Using satellite data collected by the University of Maryland, WRI constructed a revealing picture of how corporate greed and human need continue to drive deforestation—and how government regulation can work to keep forests intact and thriving.
“Clearcutting of primary forest by loggers and cattle ranchers in Brazil dominated the destruction,” writes the Guardian, with a total of 1.3 million hectares of Amazon jungle lost in 2018. Some of that destruction was illegal, taking place in reserves that are also home to the country’s remaining uncontacted peoples. 2018 losses in the Ituna Itata reserve were “more than double the total loss since 2002,” and the election of Jair Bolsonaro to the Brazilian presidency is virtually guarantees that such reserves will be under ever greater threat in years to come.

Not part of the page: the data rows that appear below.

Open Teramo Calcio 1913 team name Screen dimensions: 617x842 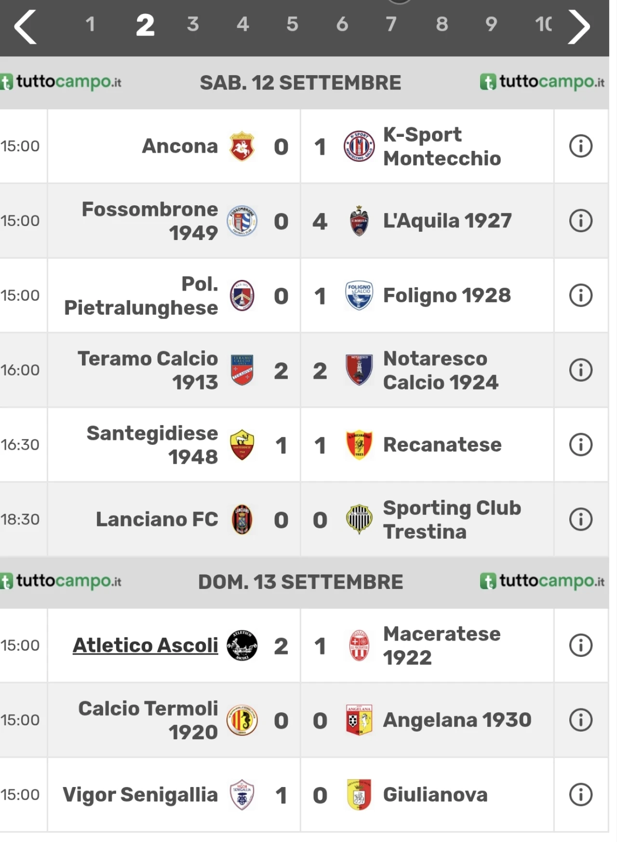tap(148, 370)
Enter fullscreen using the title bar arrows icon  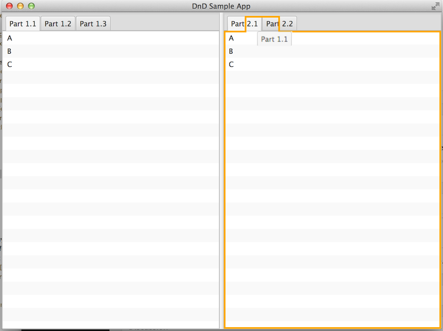[435, 6]
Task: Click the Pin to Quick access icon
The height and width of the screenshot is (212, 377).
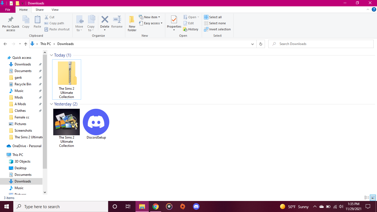Action: click(11, 20)
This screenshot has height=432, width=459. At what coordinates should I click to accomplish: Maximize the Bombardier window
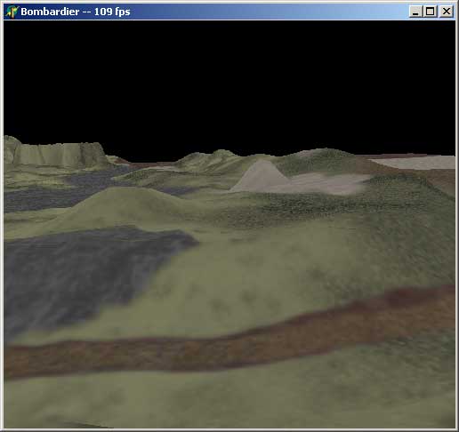tap(430, 12)
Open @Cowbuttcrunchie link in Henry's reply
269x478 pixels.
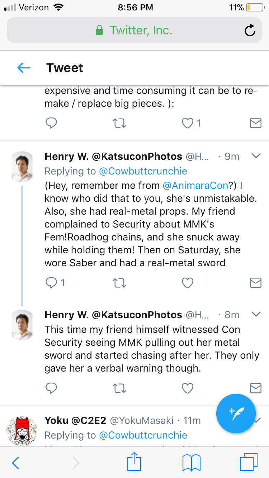(x=143, y=171)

Due to gold mining and cocoa farming, Ghana and Ivory Coast recorded the biggest percentage rises in rainforest destruction at 60 and 26%, respectively, with 70% of the trees taken from forest reserves. The Guardian notes that both countries, together with some of the world’s largest cocoa companies, agreed to combat deforestation by signing the Cocoa and Forests Initiative Frameworks for Action during the 2017 UN climate conference, COP 23, in Bonn.

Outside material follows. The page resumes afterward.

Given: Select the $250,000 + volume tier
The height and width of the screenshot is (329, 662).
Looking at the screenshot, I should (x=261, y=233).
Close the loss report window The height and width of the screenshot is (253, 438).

Forests in the Democratic Republic of Congo also fared poorly, with destruction of old growth stands in 2018 coming in 38% higher than the average for 2011-2017. WRI attributes three-quarters of the loss to the expansion of small-scale forest clearing for agriculture and firewood.

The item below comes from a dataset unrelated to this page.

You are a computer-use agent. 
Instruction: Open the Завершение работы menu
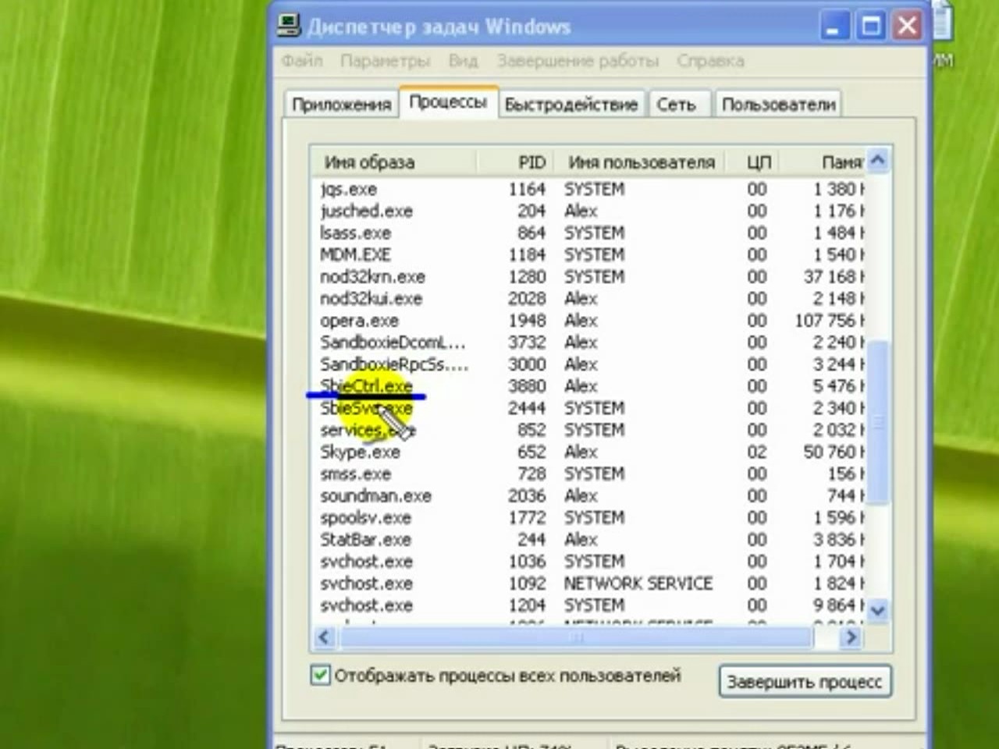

The report points to Indonesia as a country where good government policy has brought the loss of old growth forest down to its lowest level since 2003. But with a dry year in the forecast, and continuing draining of forest lands, WRI warns against complacency.
Overall, “the world’s forests are now in the emergency room—it is death by a thousand cuts,” Seymour said. And “for every hectare lost, we are one step closer to the scary scenario of runaway climate change.”